Excluding the 2004 Detroit Pistons, each of the last 27 NBA champion teams have featured one of these eight all-time greats: Tim Duncan, Shaquille O'Neal, Jordan, Hakeem Olajuwon, Isiah Thomas, Magic Johnson, Larry Bird and Julius Erving. Tellingly, these players had an average age of 27 when they won their first championship - James is just 22. Only Johnson was younger when he won his first title, but he had the benefit of lining up alongside the legendary Kareem Abdul-Jabbar for the LA Lakers; James's team-mates, by comparison, are a willing but very limited bunch.

James's age is slightly misleading in that he has followed a different path to all of the above, skipping college to pick up the NBA's dollar and a $90m sponsorship deal with Nike on leaving high school as an 18-year-old, when the Cavaliers drafted him as the first pick in 2003. But he has still transformed the unfashionable Cleveland outfit - the season before James joined, they had a torrid 17-65 record - into contenders three years quicker than Jordan, who didn't haul the Chicago Bulls to the finals until his seventh season when he was 28. In fairness, though, that was the first of six titles in eight attempts for Jordan and the Bulls.

The Eastern Conference finals, in which the Cavaliers became only the third team to come back from a two-game deficit to triumph and where they beat the Pistons 4-2, were evidence of James's once-in-a-generation gifts. After being criticised for passing in the dying seconds of Game One rather than taking a shot himself, James responded with one of the greatest individual performances in basketball history in the pivotal Game Five. Assuming total responsibility on his considerable 6ft 8in frame, he led the Cavaliers to a transcendent double-overtime win with 48 points, including all of Cleveland's last 25. Then, when the Pistons defense double- and at times triple-teamed him in the series decider, he showed that his only concern is for the Cavaliers rather than for himself - a startling contrast to the selfishness of Kobe Bryant, for example - by consistently laying the ball off to his unheralded rookie team-mate Daniel Gibson, who ended with a career-high tally of 31 points.

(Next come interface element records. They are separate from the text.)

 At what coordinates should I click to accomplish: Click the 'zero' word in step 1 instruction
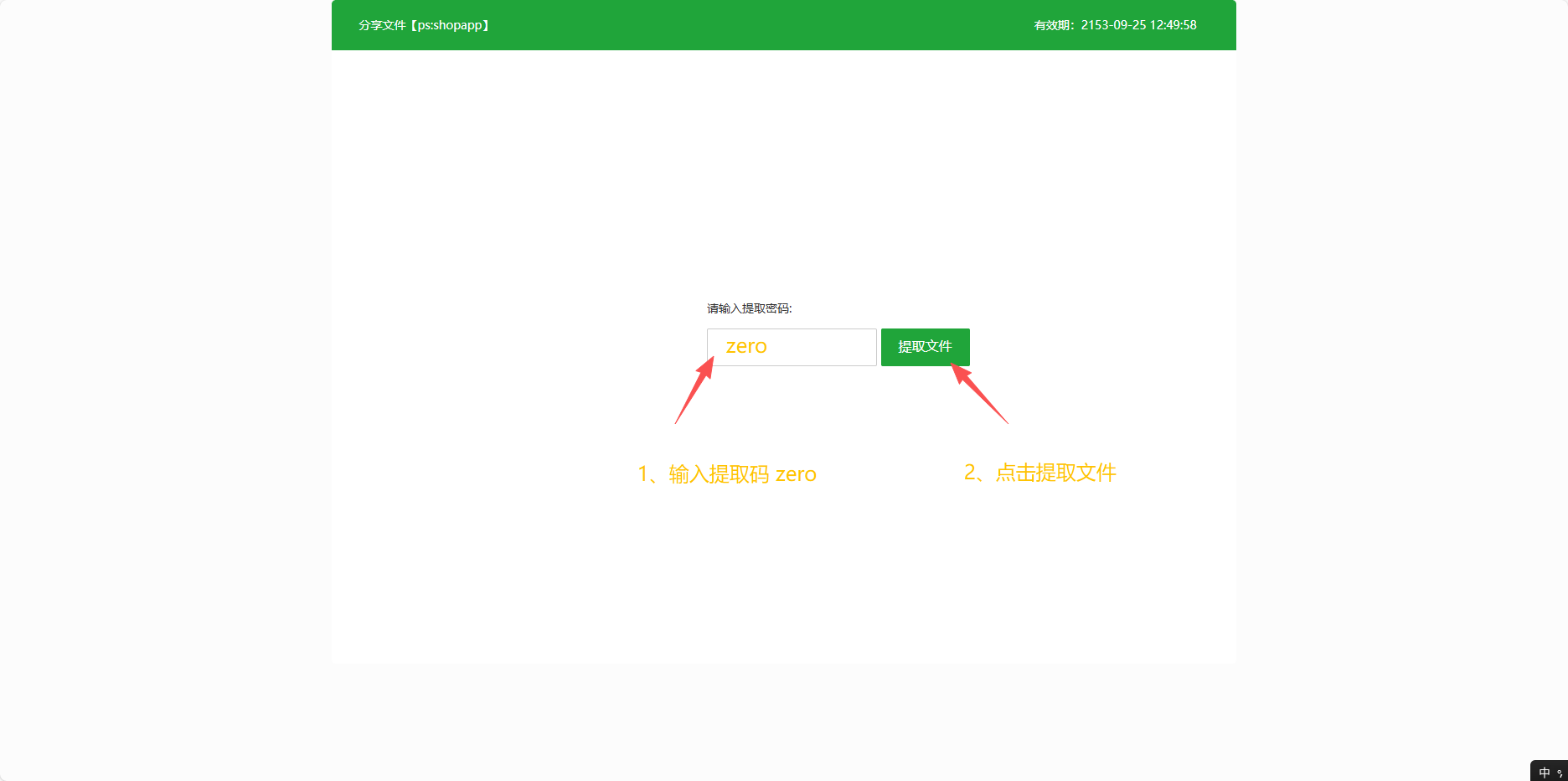(x=796, y=474)
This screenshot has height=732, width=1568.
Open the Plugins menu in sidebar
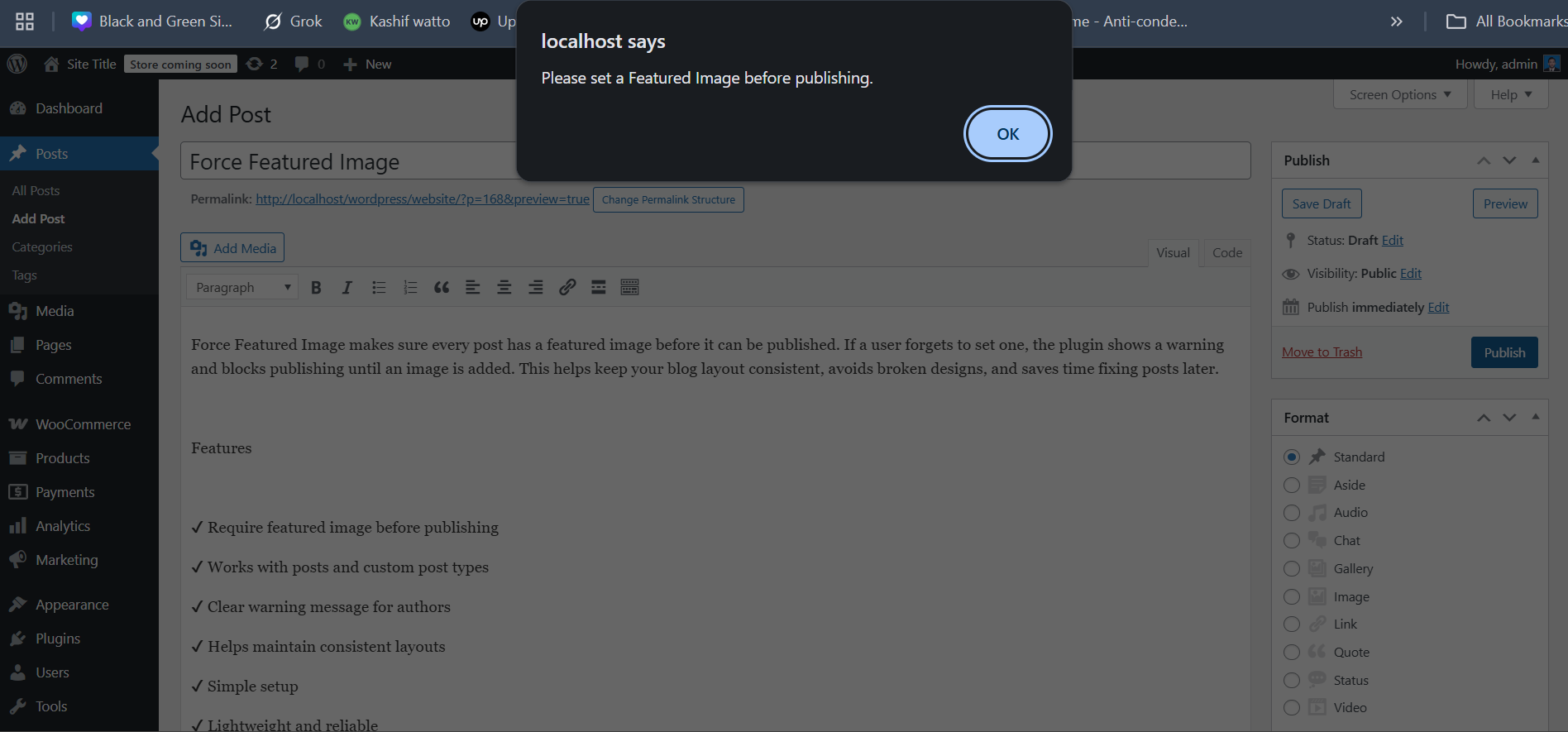tap(58, 639)
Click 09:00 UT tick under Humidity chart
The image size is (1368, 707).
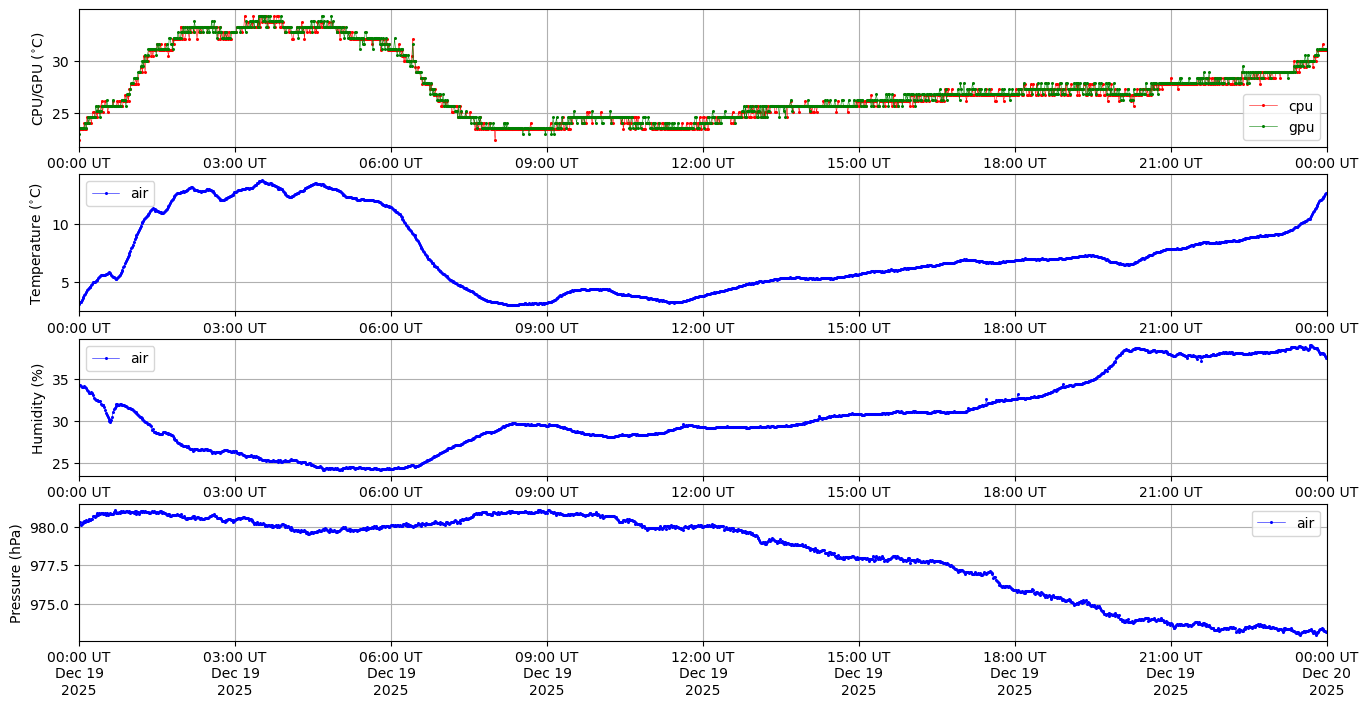point(547,493)
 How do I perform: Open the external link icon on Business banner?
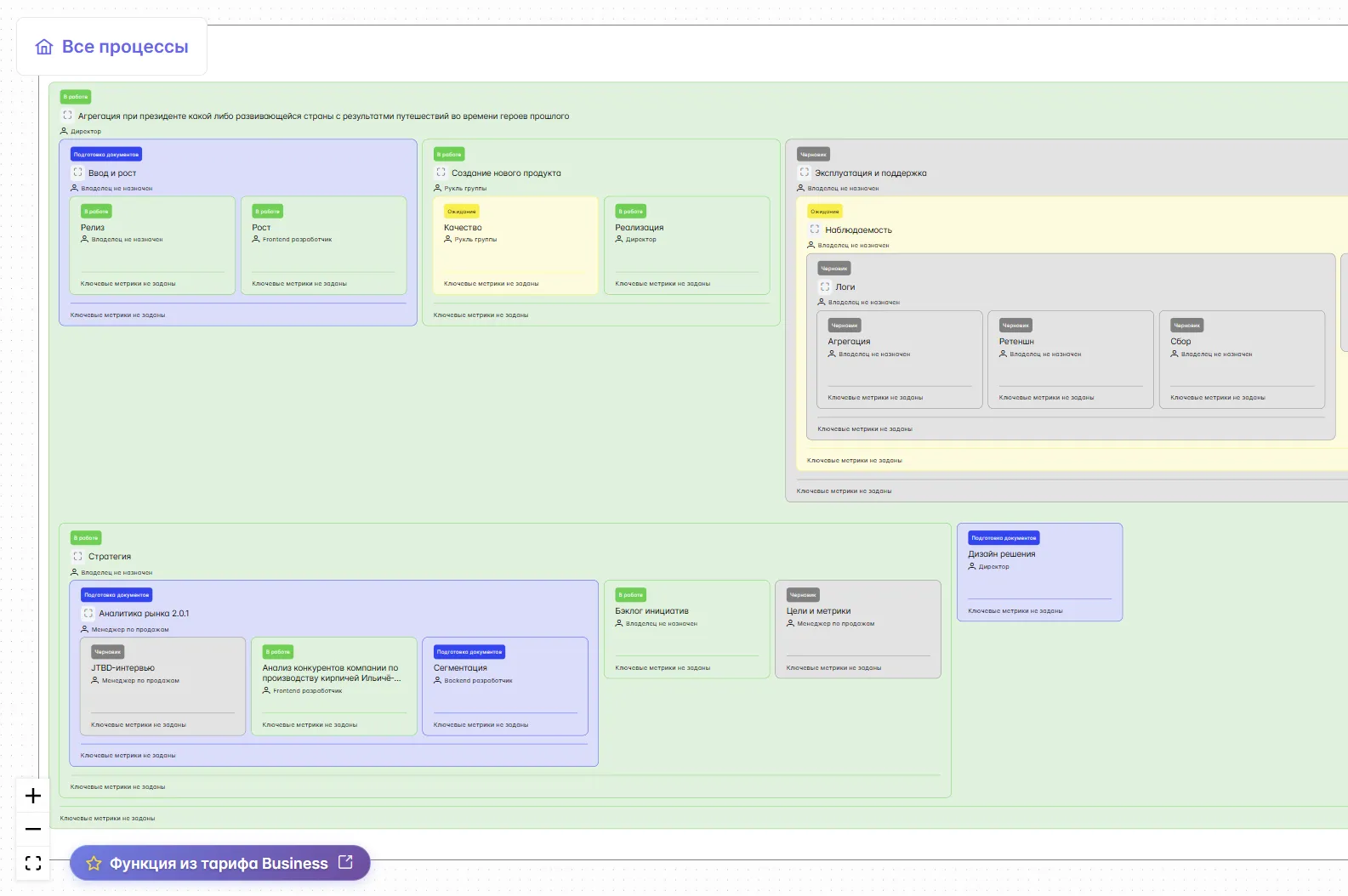point(345,862)
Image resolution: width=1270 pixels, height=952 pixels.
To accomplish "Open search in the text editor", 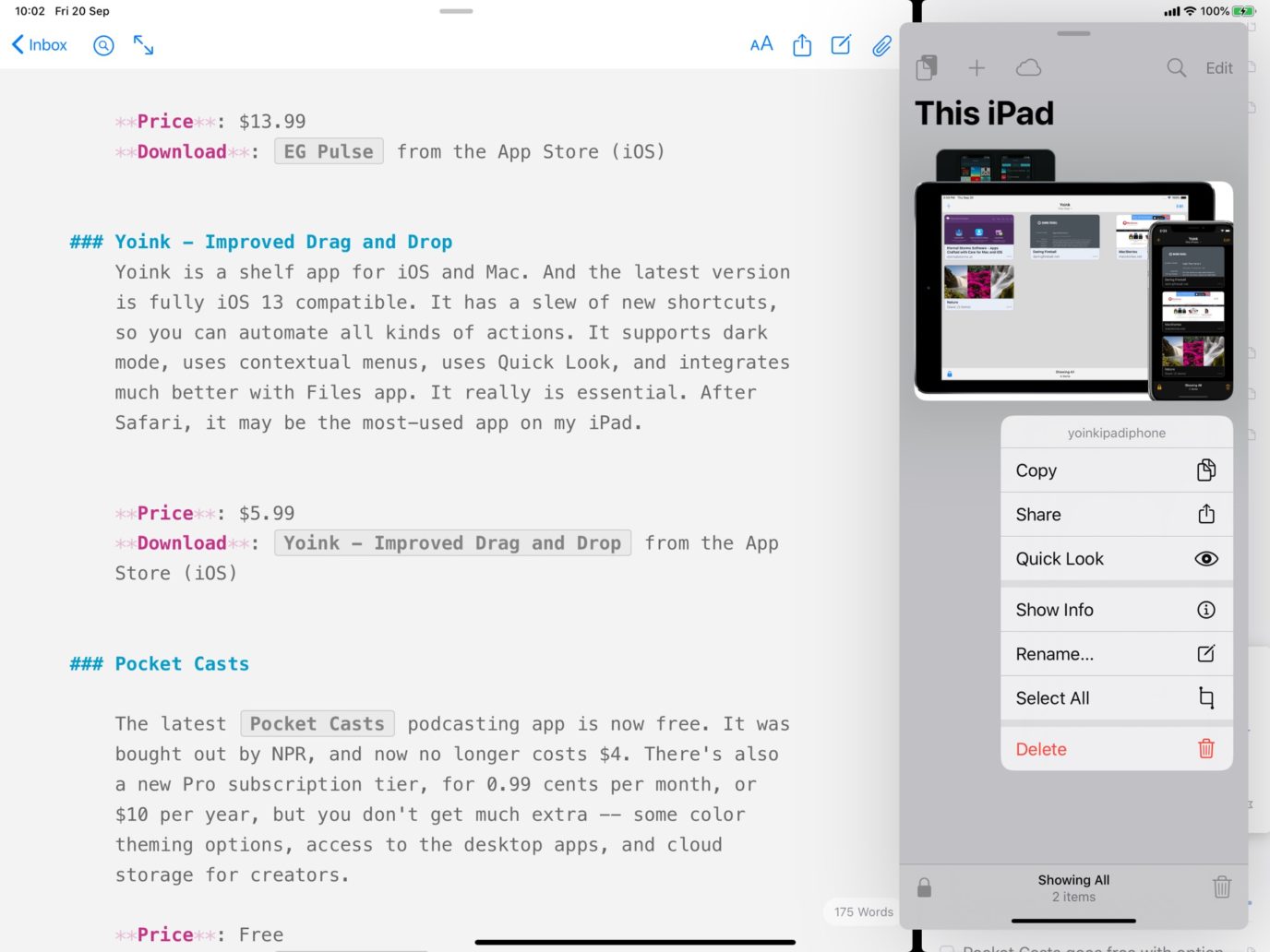I will tap(102, 44).
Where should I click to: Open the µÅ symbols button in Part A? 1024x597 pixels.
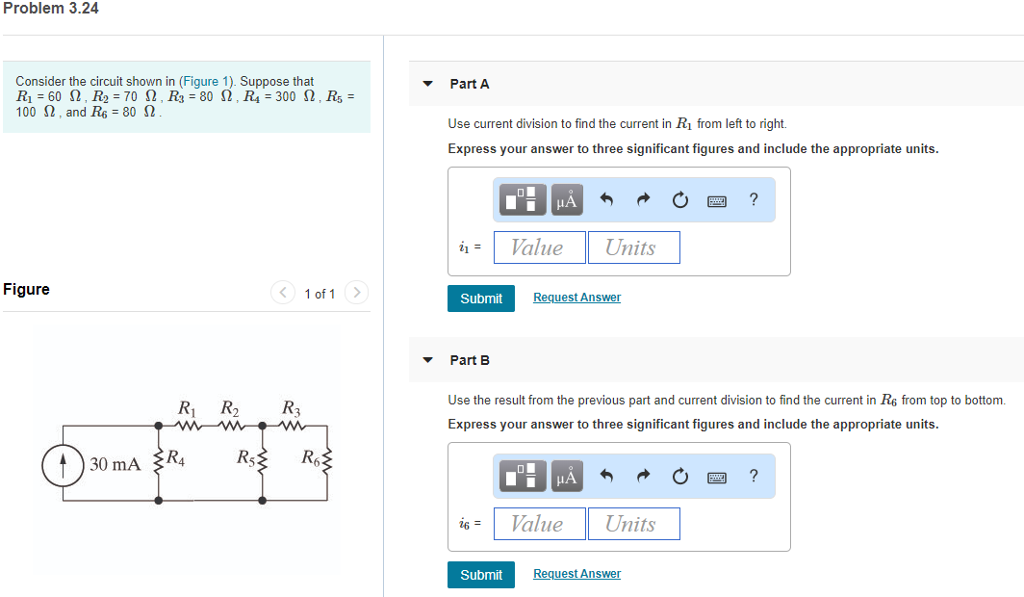(567, 200)
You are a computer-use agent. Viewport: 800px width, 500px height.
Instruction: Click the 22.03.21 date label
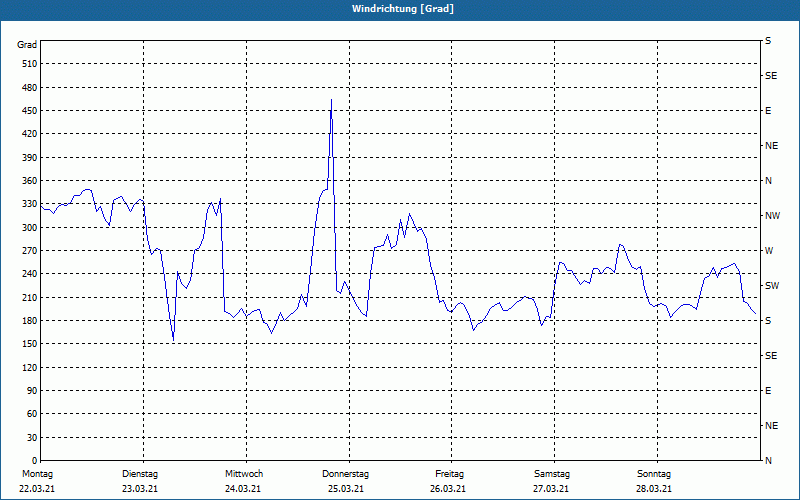pos(37,489)
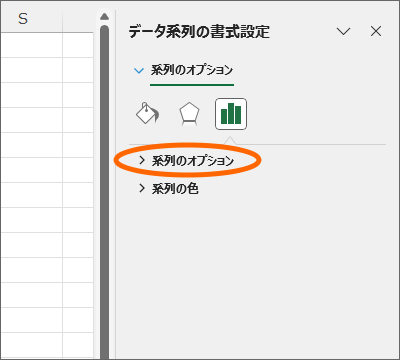Click the vertical scrollbar up arrow

[105, 16]
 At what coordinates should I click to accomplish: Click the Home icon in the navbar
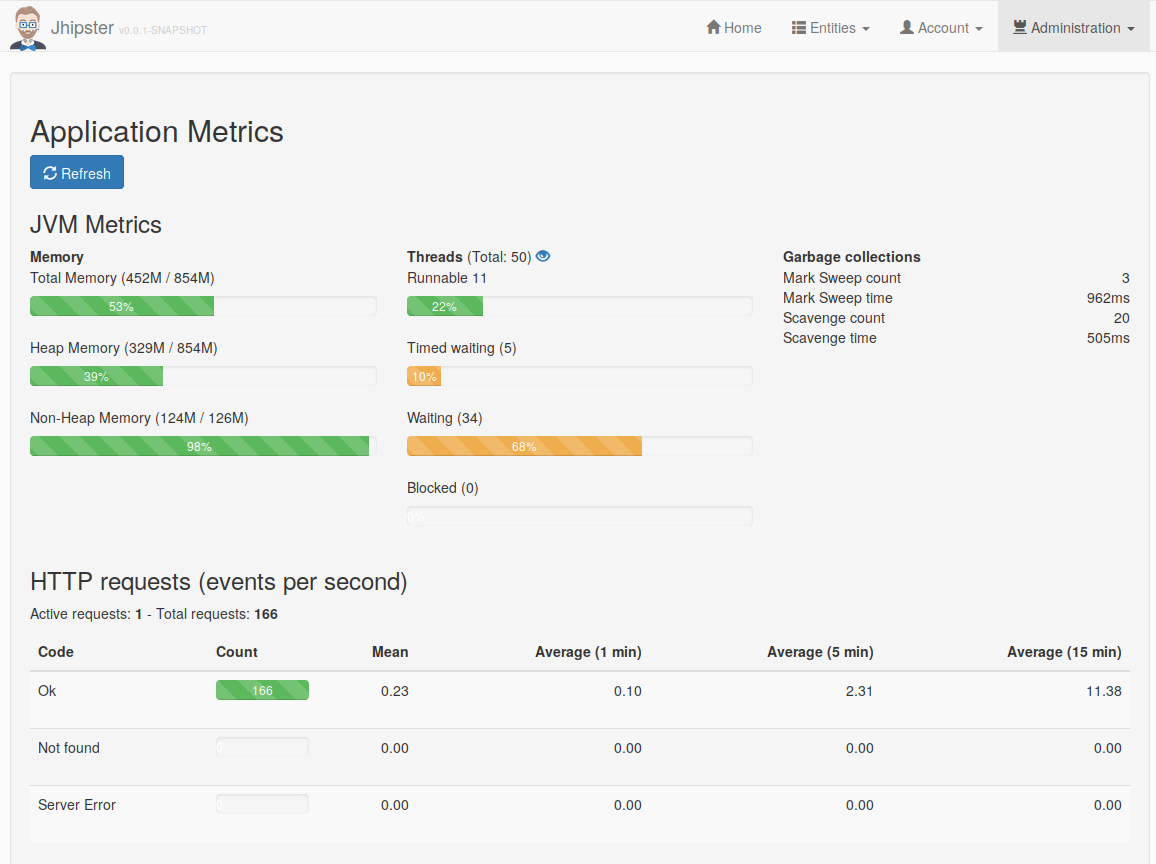click(x=713, y=27)
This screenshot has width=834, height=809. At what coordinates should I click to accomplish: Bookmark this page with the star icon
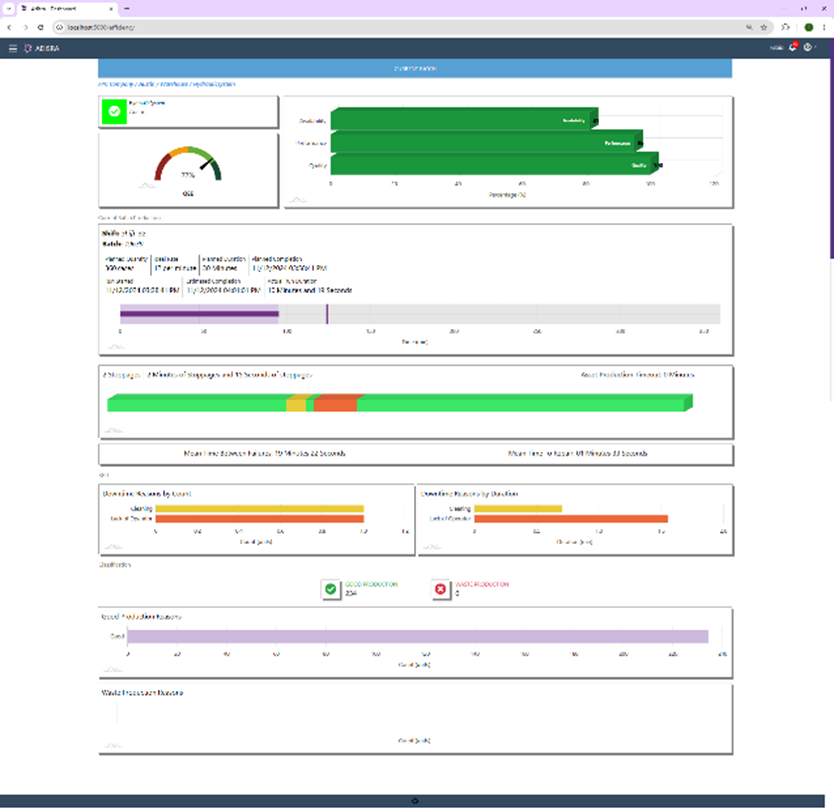(764, 27)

Unsurprisingly Cleveland, a city that hasn't claimed a national sports championship since the Browns won an NFL title in 1964, is abuzz with excitement. Yet standing in their way are the dominant Spurs, who are gunning for their fourth championship in nine years and who have their very own idol in Duncan, the power forward who has been arguably the most effective player in the league for the past decade. San Antonio are a strong defensive team constructed with the intention of winning, not pleasing. Indeed, theirs is a model Cleveland have aspired to since they took on former Spurs employees Mike Brown and Danny Ferry as coach and general manager respectively in 2005.

Duncan is ably guarded by Tony Parker, Eva Longoria's French fiancé, and Manu Ginobili, the Argentinian who is the NBA's answer to Arjen Robben; but the most important Spur in this series will be Bruce Bowen, their best defender who is tasked with stopping James. Should Bowen succeed, the Cavaliers have no chance of proving wrong the bookies who have them as 4-1 outsiders. However, the veteran Pistons tried to deny James a free ride by hassling and harrying him - as they did with their Jordan Rules in the 1990s - and failed, and James has already shown his dynamism can trouble the Spurs' defense by scoring 35 points when the Cavaliers won in San Antonio in November. Indeed, the ultimate fairytale walk-off could be scripted, with James's girlfriend expecting their second child on June 17, the night of what could be the championship-clinching Game Five.

Even if James is denied his Hollywood ending, the NBA, not to mention the TV companies and sponsors, are set to reap the rewards from what is an unexpected, yet now much-anticipated season-climax. "This is something I felt was needed for the league, was needed for Cleveland, was needed for LeBron," said Jordan, and he should know. Best of all for basketball is that there are many years of this budding legend to come.